Jan Skopeček

* 1925  †︎ 2020

  • “The Walter Company would send its workers to the Gebrüder Schäfer Nürtingen factory nearby Stuttgart. I spent six months in 1943 working as a slave laborer in Germany. After I came back in September 1943, I became an assistant worker in the Walter factory and I didn’t have to operate the drilling machine any longer.”

  • “I was in the Kleinstein concentration camp until January 15, 1945, when the camp was dissolved. We had to get back to Prague individually. I already had great interest in theater back then and I bought William Shakespeare’s complete works and took it with me to the camp in the naïve belief that I’d have plenty of time to read it. Instead, I dropped off completely exhausted every evening on my bed. On my way back to Prague, I dragged the rather heavy books on a little primitive sleigh that I made myself. I gradually threw away book after book since it was too heavy for me to haul it all the way. I didn’t bring any of those books back home. When I came back home, I was sent to the Osterode concentration camp.”

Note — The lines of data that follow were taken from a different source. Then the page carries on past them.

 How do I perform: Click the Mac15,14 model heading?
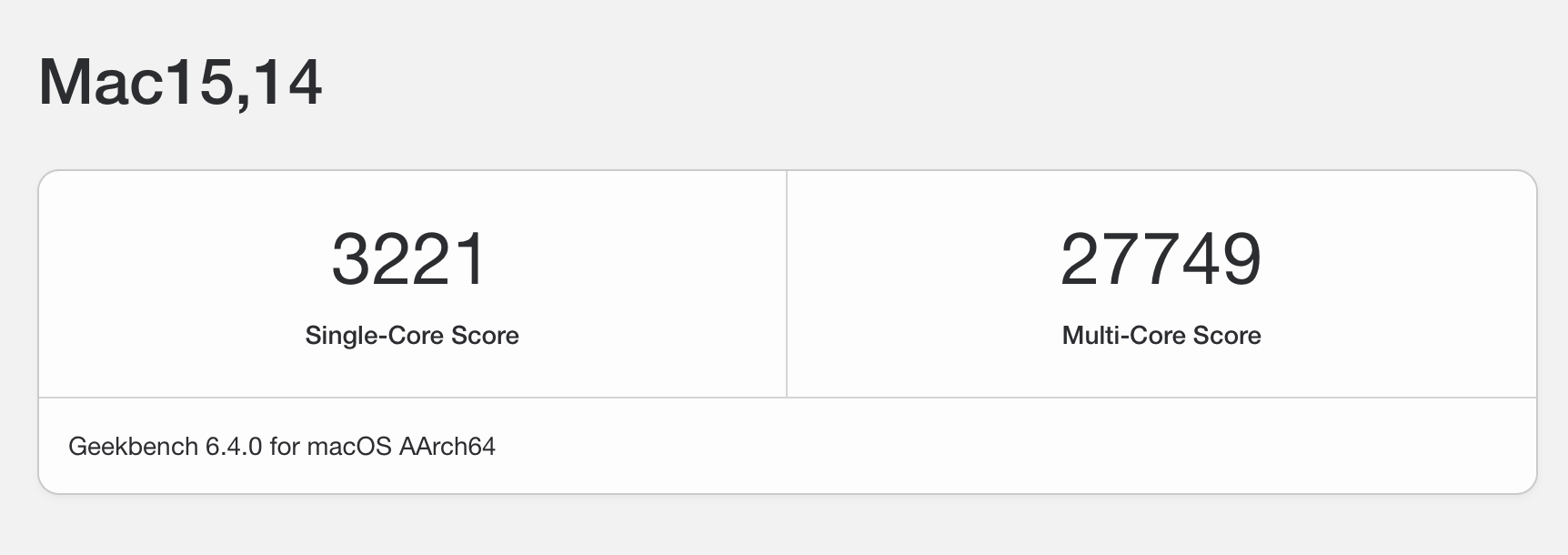click(x=180, y=83)
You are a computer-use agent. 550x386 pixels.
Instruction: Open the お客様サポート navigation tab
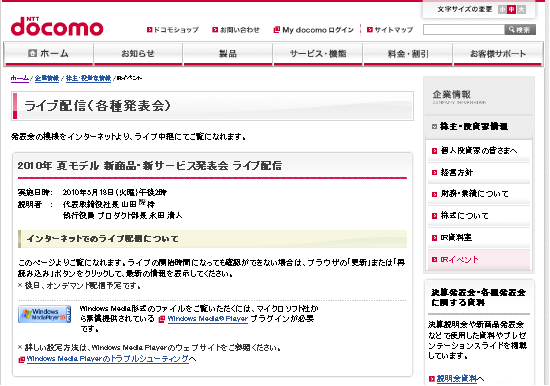pos(498,54)
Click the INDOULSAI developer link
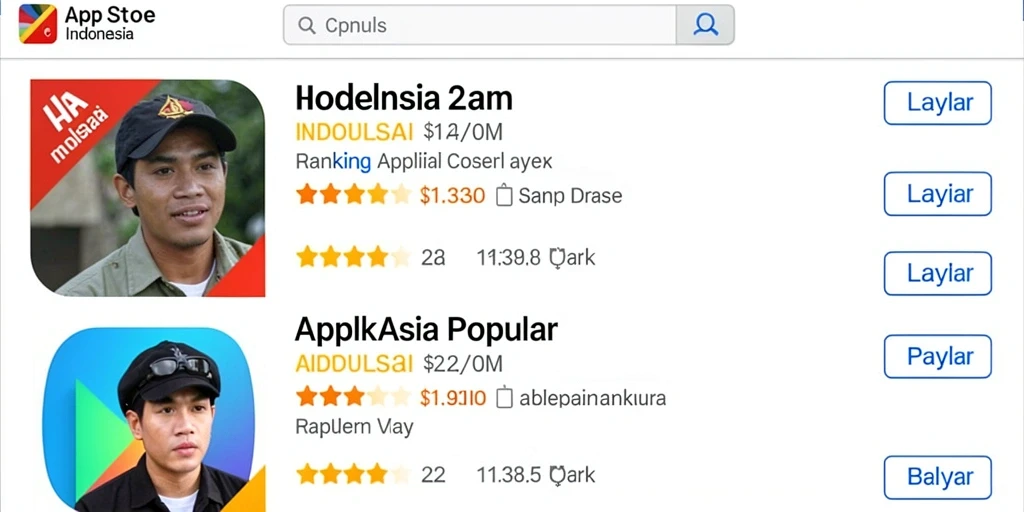Image resolution: width=1024 pixels, height=512 pixels. tap(355, 133)
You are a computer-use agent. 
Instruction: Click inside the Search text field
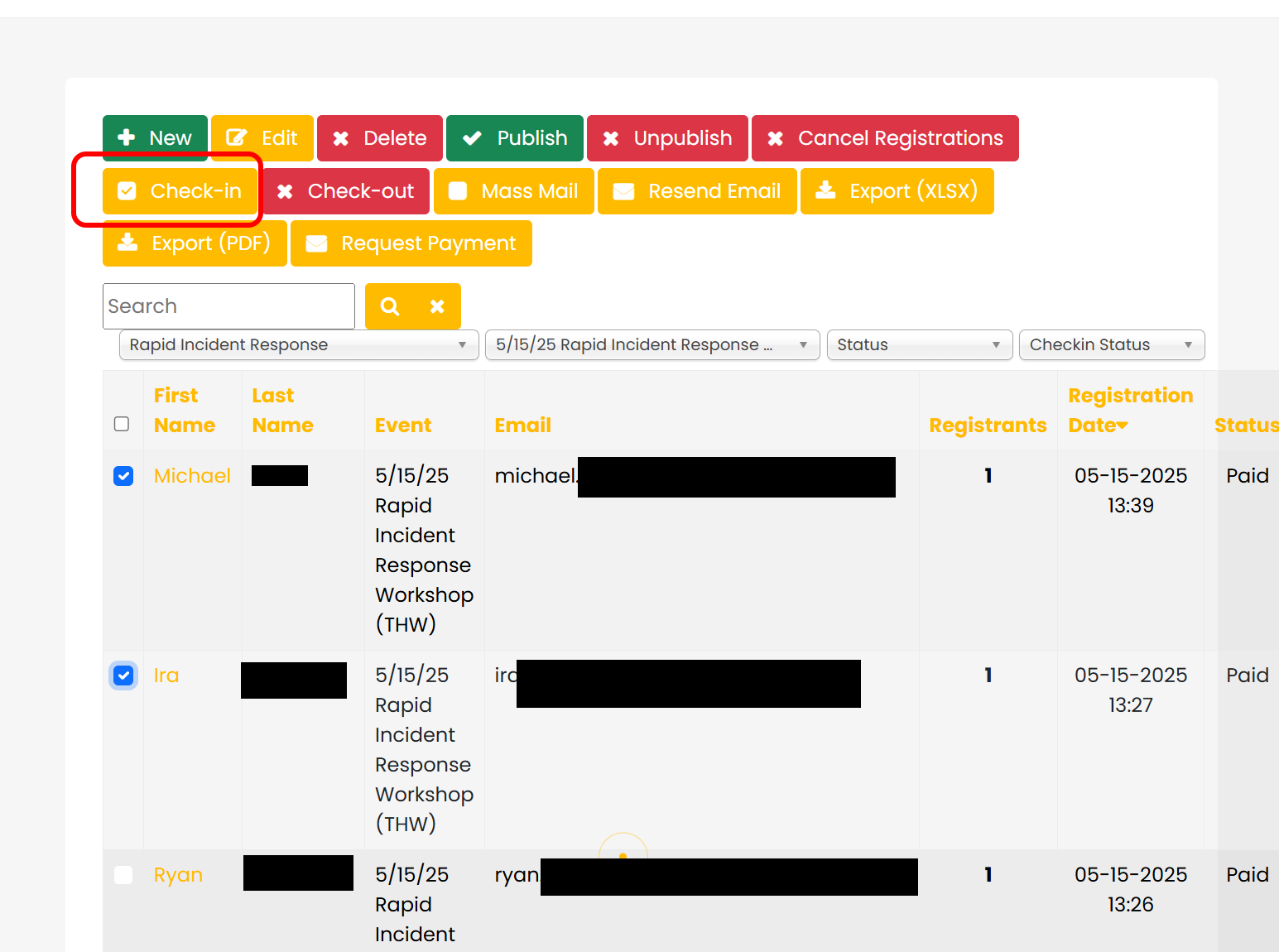[228, 306]
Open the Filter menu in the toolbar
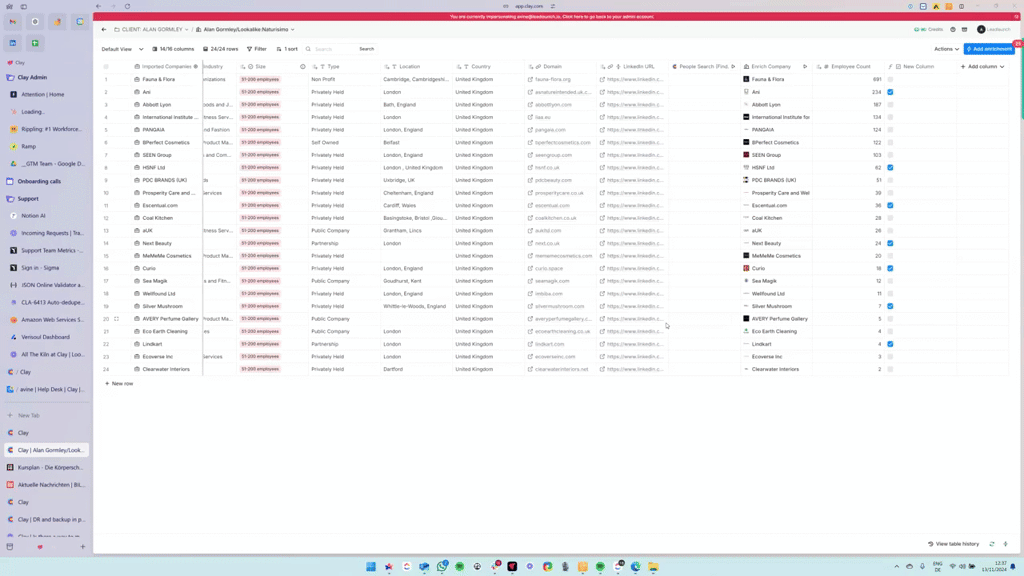Viewport: 1024px width, 576px height. point(257,49)
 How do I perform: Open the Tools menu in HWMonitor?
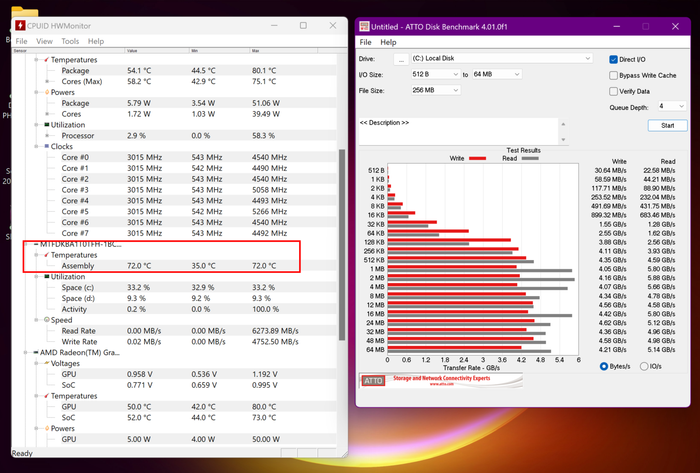[70, 41]
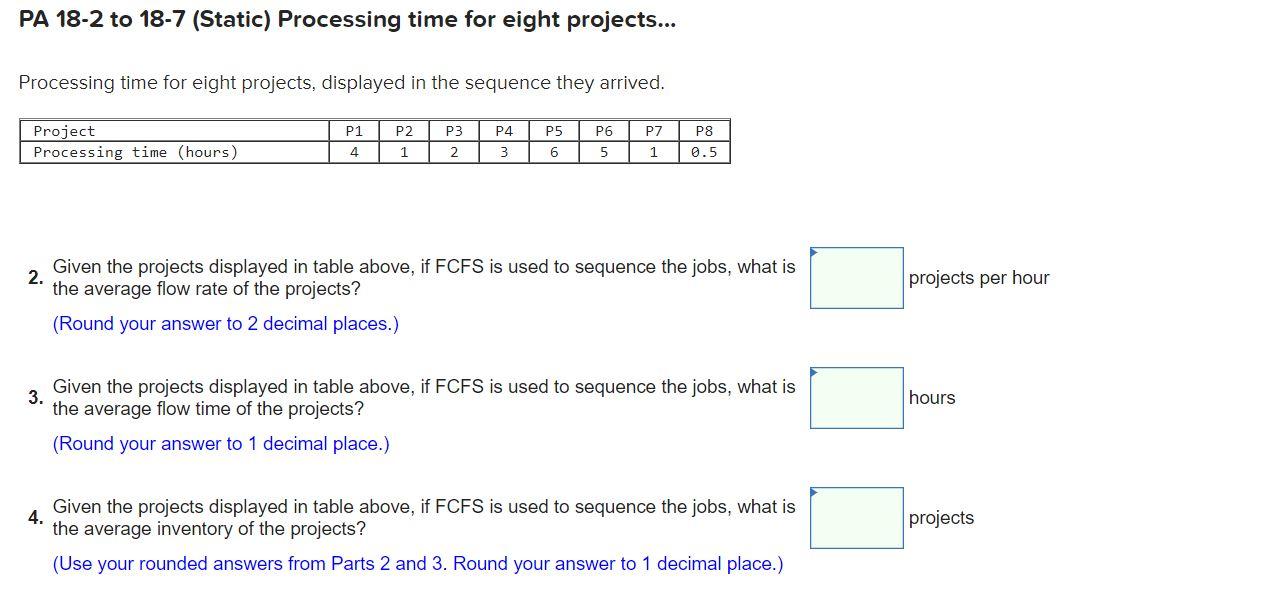Click the hours unit label beside question 3
This screenshot has height=593, width=1285.
pyautogui.click(x=932, y=398)
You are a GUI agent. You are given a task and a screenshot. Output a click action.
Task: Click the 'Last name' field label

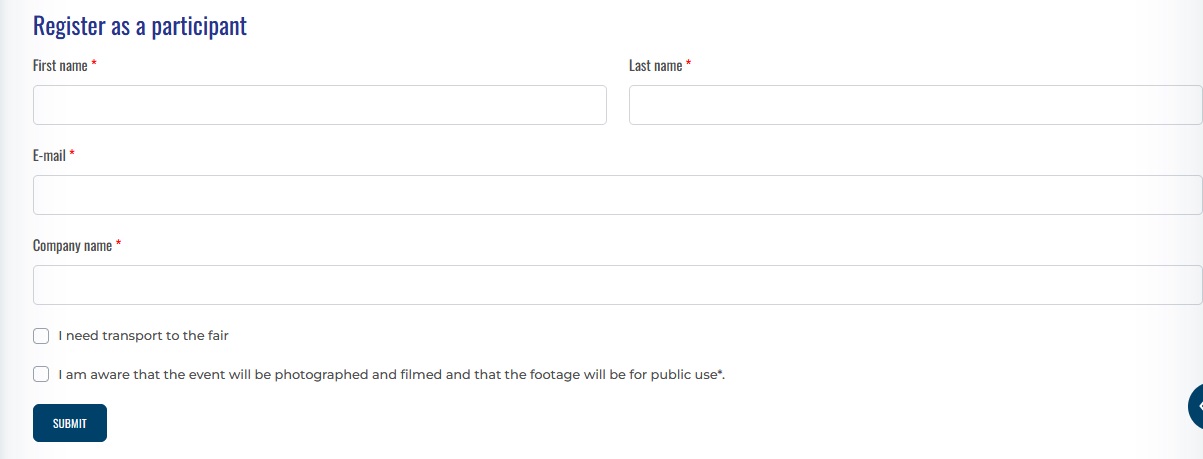point(655,65)
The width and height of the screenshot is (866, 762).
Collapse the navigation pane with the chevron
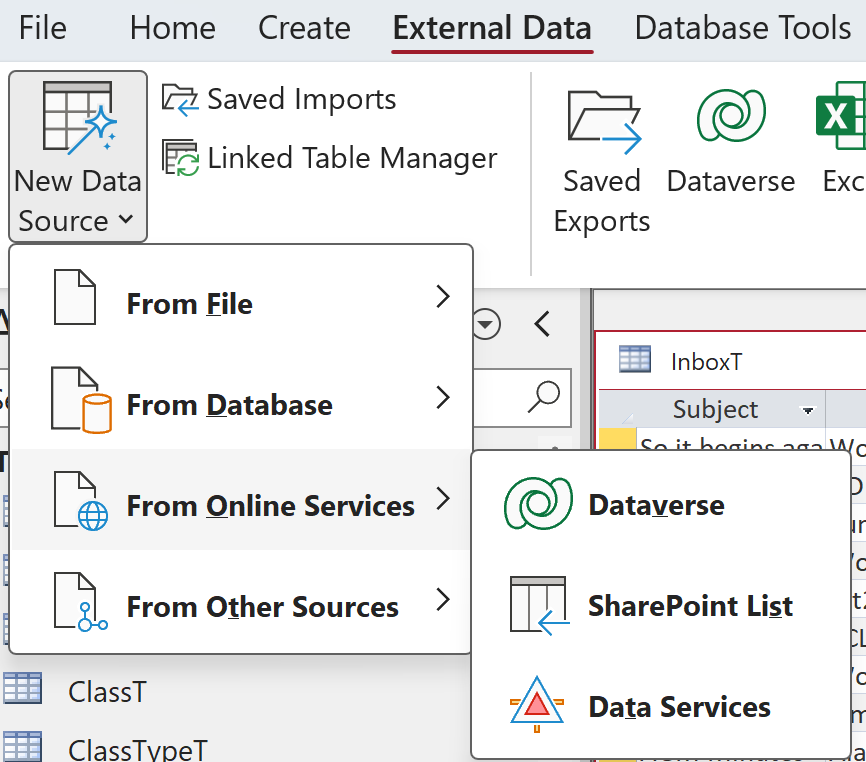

  • “Prior to that, I knew nothing of my mother’s Jewish descent. Suddenly, I could see that she was only permitted to board one part of the tram and that she was fully prohibited from visiting a theater or a cinema. There used to be a special park near Jiří’s square where those wearing the Star of David would meet – that was it. I also know that some relatives began leaving. Some people were travelling someplace with their luggage.”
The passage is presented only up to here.